*Exercise prompt*
Everything in the listing beneath must be transcribed exactly.

——

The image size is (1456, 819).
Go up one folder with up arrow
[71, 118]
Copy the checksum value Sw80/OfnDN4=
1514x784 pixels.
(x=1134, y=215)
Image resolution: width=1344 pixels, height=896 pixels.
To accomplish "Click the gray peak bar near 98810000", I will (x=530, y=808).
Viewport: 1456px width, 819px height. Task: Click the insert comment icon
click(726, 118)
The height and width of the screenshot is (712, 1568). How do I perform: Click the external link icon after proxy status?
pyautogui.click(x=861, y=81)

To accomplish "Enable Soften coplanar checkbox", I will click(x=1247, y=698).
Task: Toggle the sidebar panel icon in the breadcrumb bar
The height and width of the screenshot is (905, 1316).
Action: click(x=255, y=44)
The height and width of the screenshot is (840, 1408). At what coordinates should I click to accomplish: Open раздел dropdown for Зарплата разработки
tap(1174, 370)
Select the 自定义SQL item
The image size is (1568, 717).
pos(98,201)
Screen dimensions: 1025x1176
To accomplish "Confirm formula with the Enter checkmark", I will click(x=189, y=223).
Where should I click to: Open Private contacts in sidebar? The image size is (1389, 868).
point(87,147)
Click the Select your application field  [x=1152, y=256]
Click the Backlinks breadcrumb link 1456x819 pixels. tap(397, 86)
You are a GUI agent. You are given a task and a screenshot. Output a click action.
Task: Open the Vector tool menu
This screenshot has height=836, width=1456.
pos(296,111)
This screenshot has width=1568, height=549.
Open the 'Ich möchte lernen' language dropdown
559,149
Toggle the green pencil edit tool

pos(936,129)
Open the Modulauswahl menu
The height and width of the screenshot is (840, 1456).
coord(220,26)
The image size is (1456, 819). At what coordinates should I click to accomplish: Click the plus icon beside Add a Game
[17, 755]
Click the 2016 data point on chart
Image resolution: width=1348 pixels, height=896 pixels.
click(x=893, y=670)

——

*Solution to this task*
The image size is (1456, 819).
Go up one folder with up arrow
[71, 118]
Copy the checksum value Sw80/OfnDN4=
1514x784 pixels.
(x=1134, y=215)
Image resolution: width=1344 pixels, height=896 pixels.
To accomplish "Click the gray peak bar near 98810000", I will (x=530, y=808).
Viewport: 1456px width, 819px height. Task: Click the insert comment icon
click(726, 118)
The height and width of the screenshot is (712, 1568). How do I perform: Click the external link icon after proxy status?
pyautogui.click(x=861, y=81)

To accomplish "Enable Soften coplanar checkbox", I will click(x=1247, y=698).
Task: Toggle the sidebar panel icon in the breadcrumb bar
The height and width of the screenshot is (905, 1316).
Action: click(x=255, y=44)
The height and width of the screenshot is (840, 1408). At what coordinates should I click to accomplish: Open раздел dropdown for Зарплата разработки
tap(1174, 370)
Select the 自定义SQL item
The image size is (1568, 717).
pos(98,201)
Screen dimensions: 1025x1176
To accomplish "Confirm formula with the Enter checkmark", I will click(x=189, y=223).
Where should I click to: Open Private contacts in sidebar? The image size is (1389, 868).
point(87,147)
Click the Select your application field  [x=1152, y=256]
Click the Backlinks breadcrumb link 1456x819 pixels. tap(397, 86)
You are a GUI agent. You are given a task and a screenshot. Output a click action.
Task: Open the Vector tool menu
This screenshot has height=836, width=1456.
pos(296,111)
This screenshot has width=1568, height=549.
Open the 'Ich möchte lernen' language dropdown
559,149
Toggle the green pencil edit tool

pos(936,129)
Open the Modulauswahl menu
The height and width of the screenshot is (840, 1456).
coord(220,26)
The image size is (1456, 819). At what coordinates should I click to accomplish: Click the plus icon beside Add a Game
[17, 755]
Click the 2016 data point on chart
Image resolution: width=1348 pixels, height=896 pixels.
click(x=893, y=670)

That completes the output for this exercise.